Australia's economy has plunged into its first recession in nearly 30 years, as it suffers the economic fallout from the coronavirus.
Gross domestic product (GDP) shrunk 7% in the April-to-June quarter compared to the previous three months.
This is the biggest fall since records began back in 1959 and comes after a fall of 0.3% in the first quarter.
An economy is considered to be in recession if it sees two consecutive quarters of negative growth.
Australia was the only major economy to avoid a recession during the 2008 global financial crisis - mainly due to demand from China for its natural resources.
At the start of this year, the economy was hit by falling economic growth due to an extreme bush fire season and the early stages of the coronavirus outbreak.
More recently the shutdowns of businesses across the country have taken their toll, despite measures by the government and central bank to support the economy.
This is the worst economic growth in 61 years due to a severe contraction in household spending on goods and services.
Resilient economy
Australia last fell into recession in mid-1990 which ran into late 1991.

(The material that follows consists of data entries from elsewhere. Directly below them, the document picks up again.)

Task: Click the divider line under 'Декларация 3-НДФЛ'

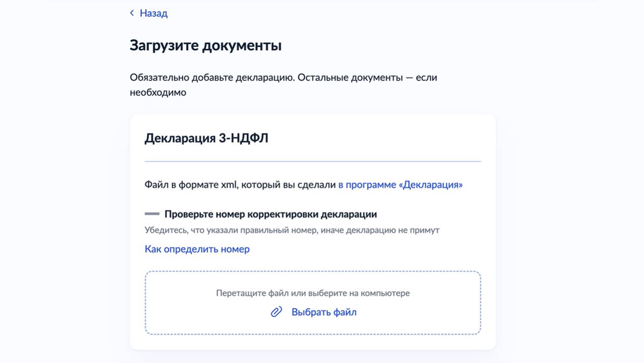Action: point(312,162)
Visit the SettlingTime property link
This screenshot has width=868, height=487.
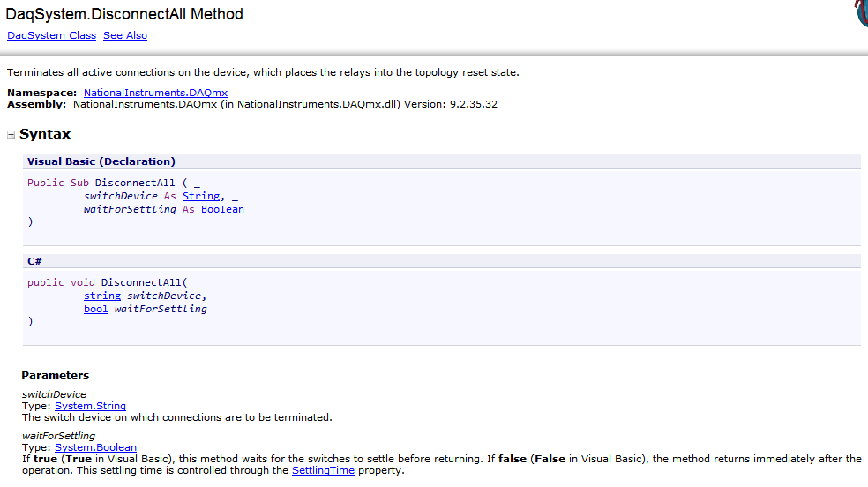click(x=323, y=470)
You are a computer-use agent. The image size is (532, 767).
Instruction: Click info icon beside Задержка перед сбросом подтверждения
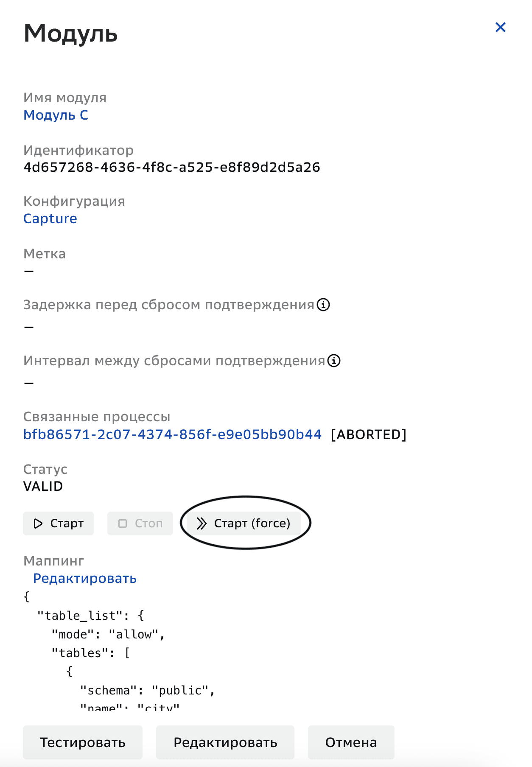tap(323, 305)
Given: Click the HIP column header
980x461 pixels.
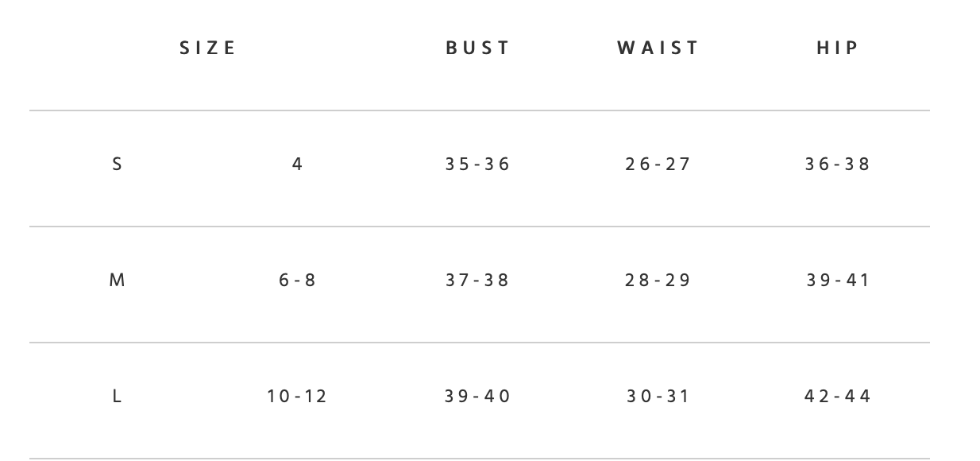Looking at the screenshot, I should point(838,48).
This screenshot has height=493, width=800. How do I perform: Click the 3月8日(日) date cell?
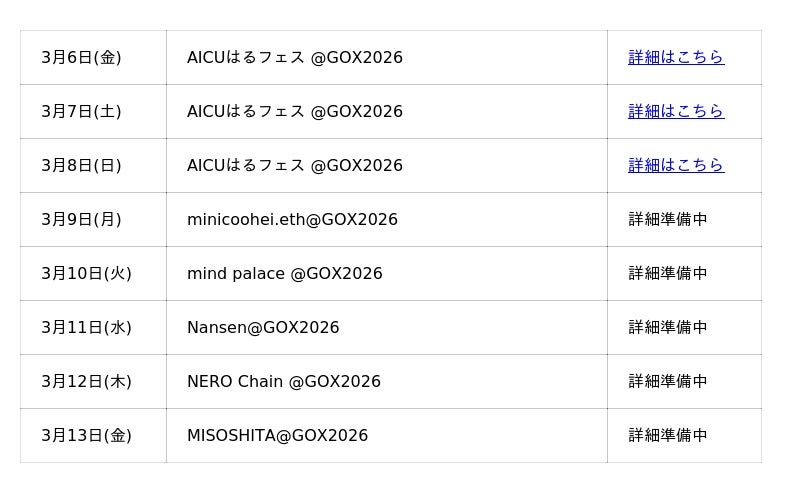(x=81, y=166)
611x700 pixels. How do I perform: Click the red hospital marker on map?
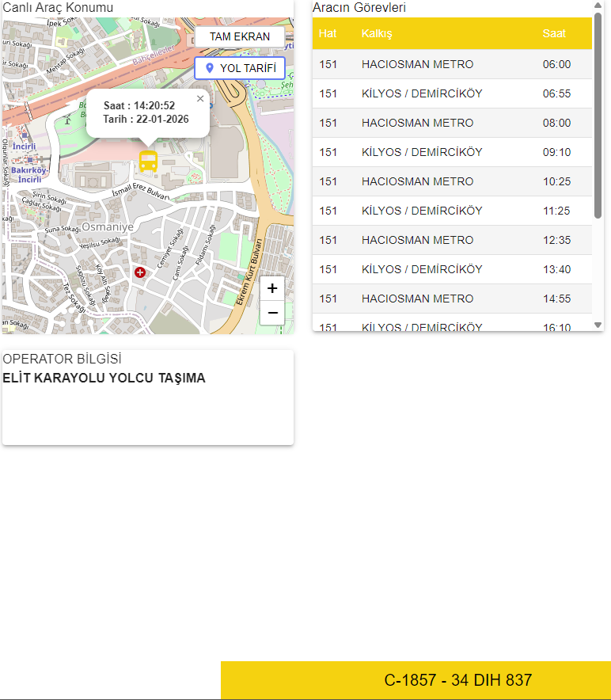(140, 272)
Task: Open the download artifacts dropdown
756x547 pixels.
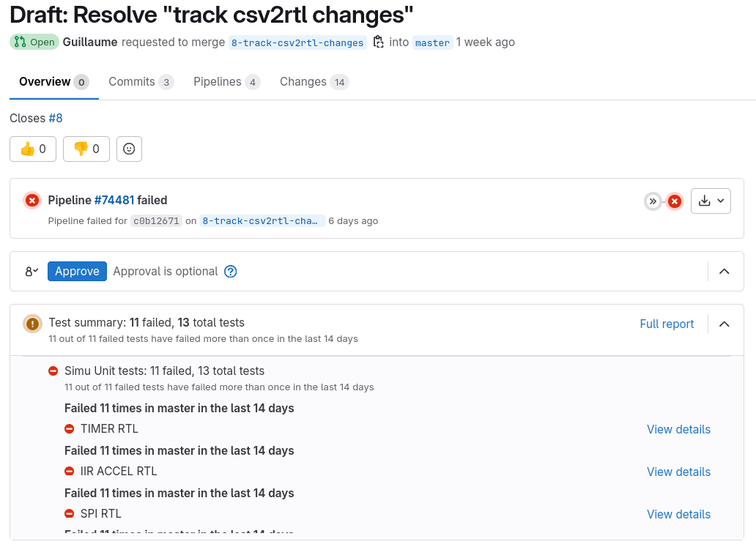Action: pyautogui.click(x=711, y=201)
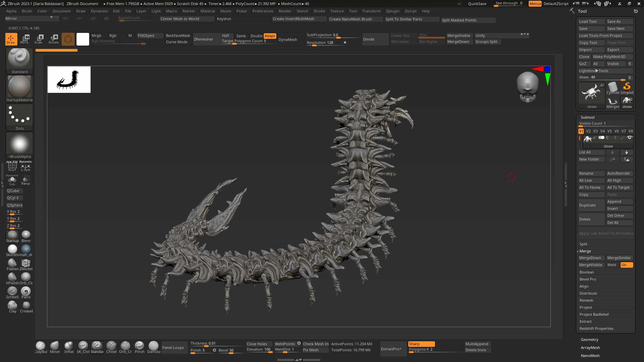
Task: Toggle the Adapt option in ZRemesher
Action: click(x=270, y=36)
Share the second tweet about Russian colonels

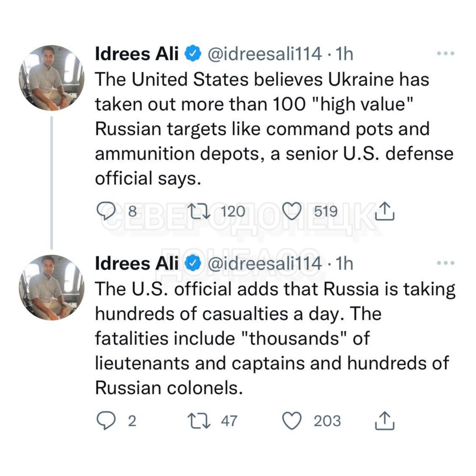(x=384, y=421)
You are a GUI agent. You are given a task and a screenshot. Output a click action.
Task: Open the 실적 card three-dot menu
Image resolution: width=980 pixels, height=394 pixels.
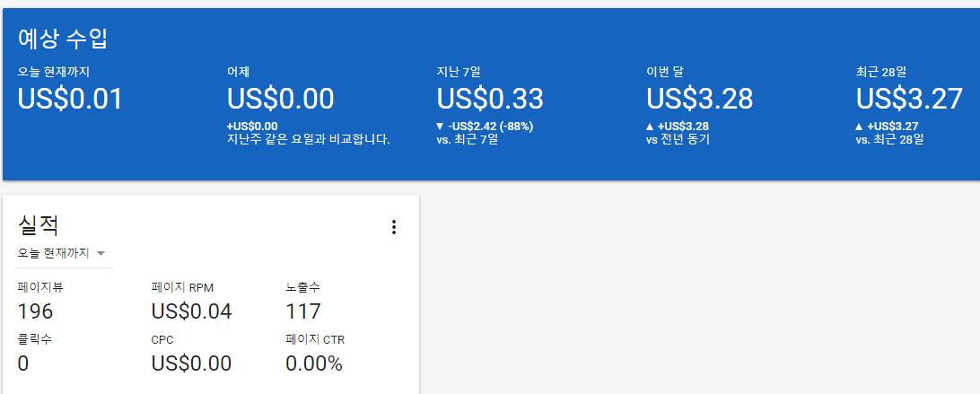coord(393,227)
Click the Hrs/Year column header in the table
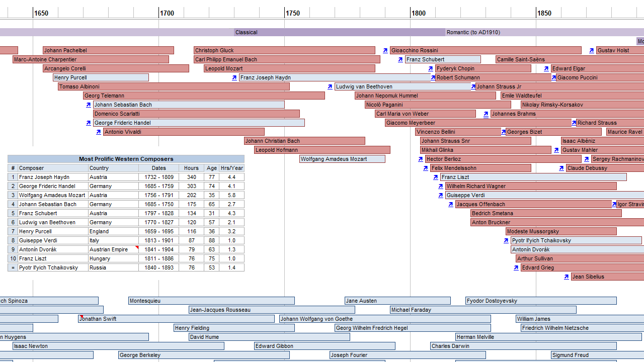This screenshot has width=644, height=362. [231, 168]
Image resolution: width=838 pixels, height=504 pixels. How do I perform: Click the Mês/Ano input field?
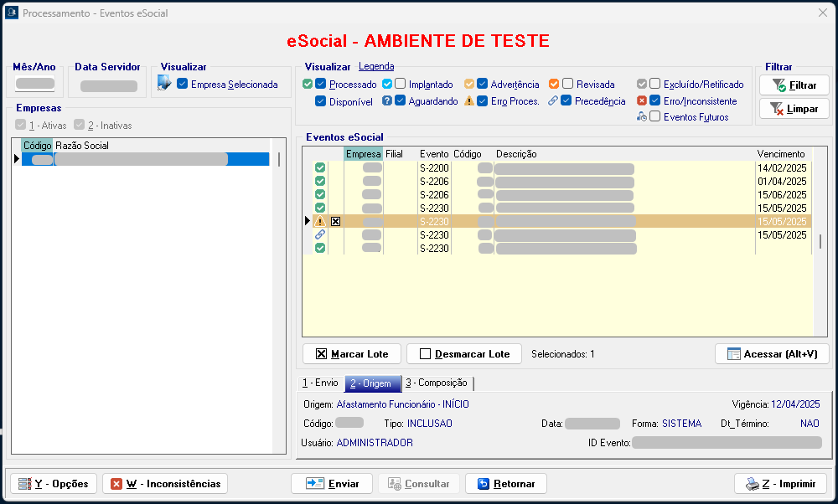point(35,84)
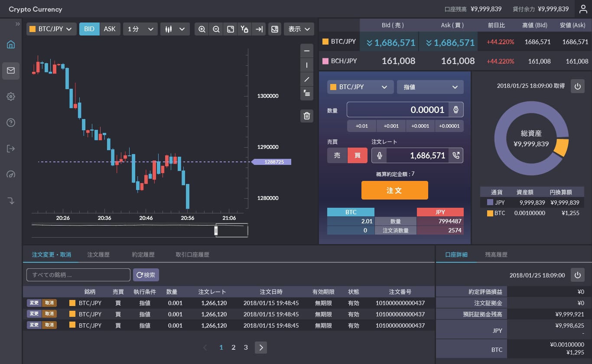The image size is (592, 364).
Task: Select BID price toggle on chart
Action: pos(89,29)
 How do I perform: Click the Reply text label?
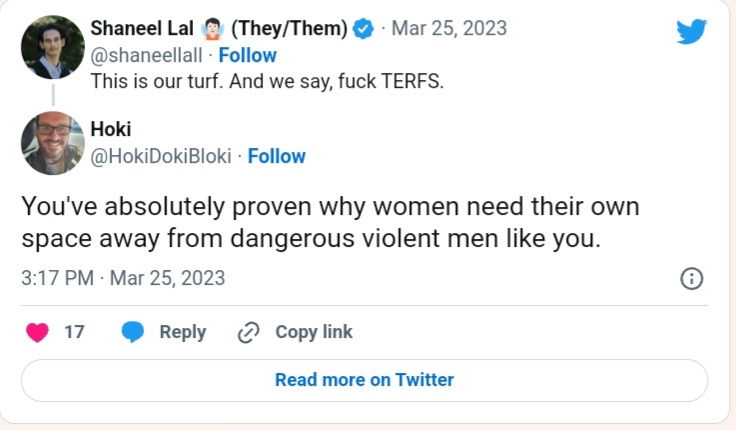pyautogui.click(x=182, y=332)
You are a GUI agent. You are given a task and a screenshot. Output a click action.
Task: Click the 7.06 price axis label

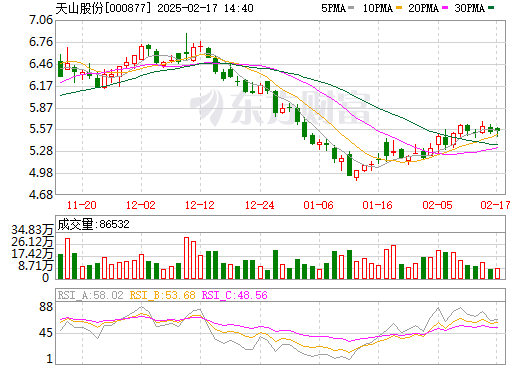tap(41, 20)
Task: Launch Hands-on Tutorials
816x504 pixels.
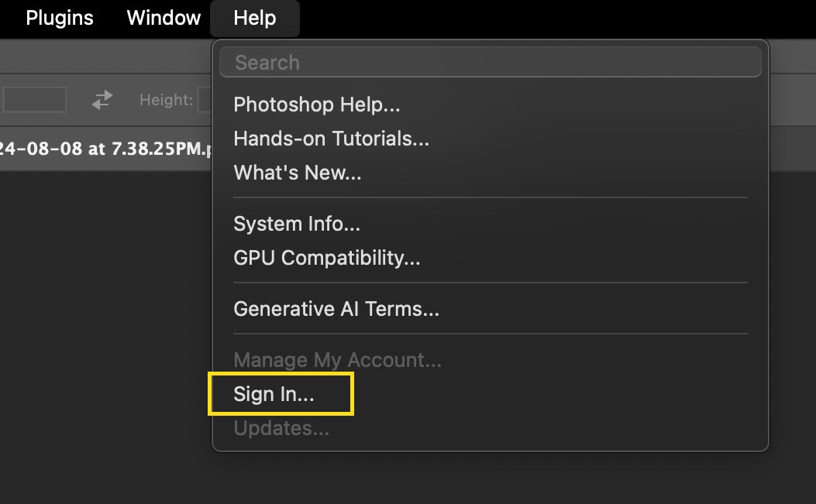Action: pyautogui.click(x=331, y=139)
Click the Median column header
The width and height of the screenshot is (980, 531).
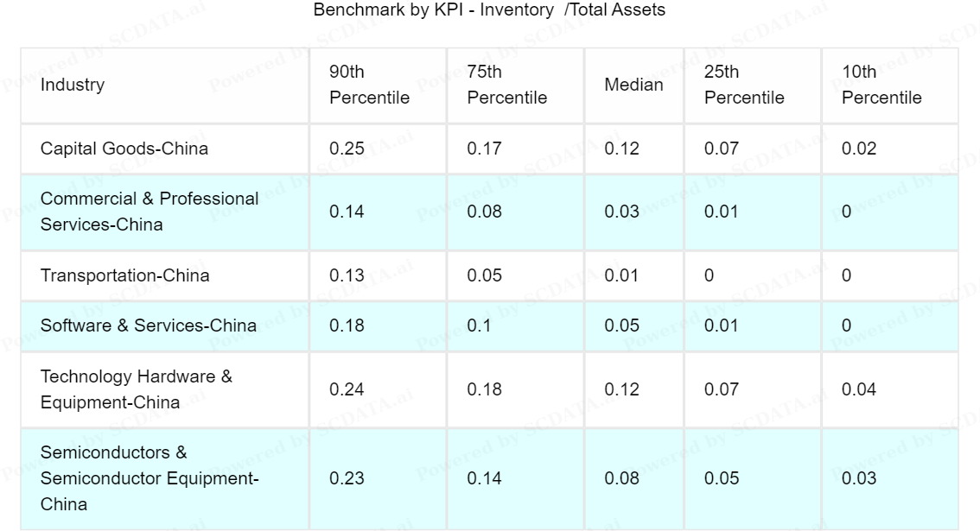tap(633, 85)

But the coronavirus pandemic has been a major blow to the Australian economy, although the figure is slightly better than the 8% fall Australia's reserve bank had earlier forecast.
Despite the severe drop in economic activity, Australia is doing better than most other advanced economies that have experienced bigger downturns.
The US economy, the world's biggest, shrank 9.5% between April and June while the UK's shrank by 20.4% pushing it into recession as well.
France's economy fell by 13.8% and Japan's by 7.6%.